Work task
Reproduce the listing below precisely, leaving every line intact.

Segment Start: Provided data

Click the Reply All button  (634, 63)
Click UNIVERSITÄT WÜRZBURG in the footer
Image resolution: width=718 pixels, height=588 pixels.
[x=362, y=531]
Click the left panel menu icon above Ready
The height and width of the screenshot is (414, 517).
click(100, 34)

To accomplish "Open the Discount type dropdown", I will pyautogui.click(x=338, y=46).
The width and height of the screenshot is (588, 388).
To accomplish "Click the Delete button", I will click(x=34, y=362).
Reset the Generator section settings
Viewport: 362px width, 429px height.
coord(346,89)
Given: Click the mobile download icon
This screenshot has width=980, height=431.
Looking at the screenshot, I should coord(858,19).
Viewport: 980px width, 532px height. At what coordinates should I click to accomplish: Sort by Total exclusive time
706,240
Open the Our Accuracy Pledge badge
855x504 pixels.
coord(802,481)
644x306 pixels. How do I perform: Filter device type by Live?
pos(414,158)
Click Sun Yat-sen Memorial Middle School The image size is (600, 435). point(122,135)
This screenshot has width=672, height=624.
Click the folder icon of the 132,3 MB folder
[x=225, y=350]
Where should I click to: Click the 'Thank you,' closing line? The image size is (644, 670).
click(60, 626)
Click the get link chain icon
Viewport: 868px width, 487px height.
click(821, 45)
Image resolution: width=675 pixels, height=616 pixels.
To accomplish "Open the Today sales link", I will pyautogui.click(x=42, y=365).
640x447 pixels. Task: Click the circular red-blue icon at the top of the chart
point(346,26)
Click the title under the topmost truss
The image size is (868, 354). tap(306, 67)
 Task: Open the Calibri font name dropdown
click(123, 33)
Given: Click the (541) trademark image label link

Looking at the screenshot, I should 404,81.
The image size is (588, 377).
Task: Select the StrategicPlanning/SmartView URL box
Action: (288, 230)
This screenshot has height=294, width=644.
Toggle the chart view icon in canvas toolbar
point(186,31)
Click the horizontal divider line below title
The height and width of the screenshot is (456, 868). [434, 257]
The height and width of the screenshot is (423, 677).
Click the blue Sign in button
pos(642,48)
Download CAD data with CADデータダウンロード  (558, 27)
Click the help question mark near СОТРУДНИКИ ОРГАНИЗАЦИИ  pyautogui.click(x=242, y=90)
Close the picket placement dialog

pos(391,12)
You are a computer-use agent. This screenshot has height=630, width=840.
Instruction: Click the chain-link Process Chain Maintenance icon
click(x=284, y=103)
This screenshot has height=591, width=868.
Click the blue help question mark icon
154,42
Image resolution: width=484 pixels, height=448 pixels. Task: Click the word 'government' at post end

Segment End: Provided data

Solution to the exercise
Click the Reply All button  (634, 63)
Click UNIVERSITÄT WÜRZBURG in the footer
Image resolution: width=718 pixels, height=588 pixels.
[x=362, y=531]
Click the left panel menu icon above Ready
The height and width of the screenshot is (414, 517).
click(100, 34)

To accomplish "Open the Discount type dropdown", I will pyautogui.click(x=338, y=46).
The width and height of the screenshot is (588, 388).
To accomplish "Click the Delete button", I will click(x=34, y=362).
Reset the Generator section settings
Viewport: 362px width, 429px height.
coord(346,89)
Given: Click the mobile download icon
This screenshot has width=980, height=431.
Looking at the screenshot, I should coord(858,19).
Viewport: 980px width, 532px height. At what coordinates should I click to accomplish: Sort by Total exclusive time
706,240
Open the Our Accuracy Pledge badge
855x504 pixels.
coord(802,481)
644x306 pixels. How do I perform: Filter device type by Live?
pos(414,158)
Click Sun Yat-sen Memorial Middle School The image size is (600, 435). point(122,135)
This screenshot has width=672, height=624.
Click the folder icon of the 132,3 MB folder
[x=225, y=350]
Where should I click to: Click the 'Thank you,' closing line? The image size is (644, 670).
click(60, 626)
Click the get link chain icon
Viewport: 868px width, 487px height.
click(821, 45)
Image resolution: width=675 pixels, height=616 pixels.
To accomplish "Open the Today sales link", I will pyautogui.click(x=42, y=365).
640x447 pixels. Task: Click the circular red-blue icon at the top of the chart
point(346,26)
Click the title under the topmost truss
The image size is (868, 354). tap(306, 67)
 Task: Open the Calibri font name dropdown
click(123, 33)
Given: Click the (541) trademark image label link

Looking at the screenshot, I should 404,81.
The image size is (588, 377).
Task: Select the StrategicPlanning/SmartView URL box
Action: (288, 230)
This screenshot has height=294, width=644.
Toggle the chart view icon in canvas toolbar
point(186,31)
Click the horizontal divider line below title
The height and width of the screenshot is (456, 868). [434, 257]
The height and width of the screenshot is (423, 677).
Click the blue Sign in button
pos(642,48)
Download CAD data with CADデータダウンロード  (558, 27)
Click the help question mark near СОТРУДНИКИ ОРГАНИЗАЦИИ  pyautogui.click(x=242, y=90)
Close the picket placement dialog

pos(391,12)
You are a computer-use agent. This screenshot has height=630, width=840.
Instruction: Click the chain-link Process Chain Maintenance icon
click(x=284, y=103)
This screenshot has height=591, width=868.
Click the blue help question mark icon
154,42
Image resolution: width=484 pixels, height=448 pixels. Task: Click the word 'government' at post end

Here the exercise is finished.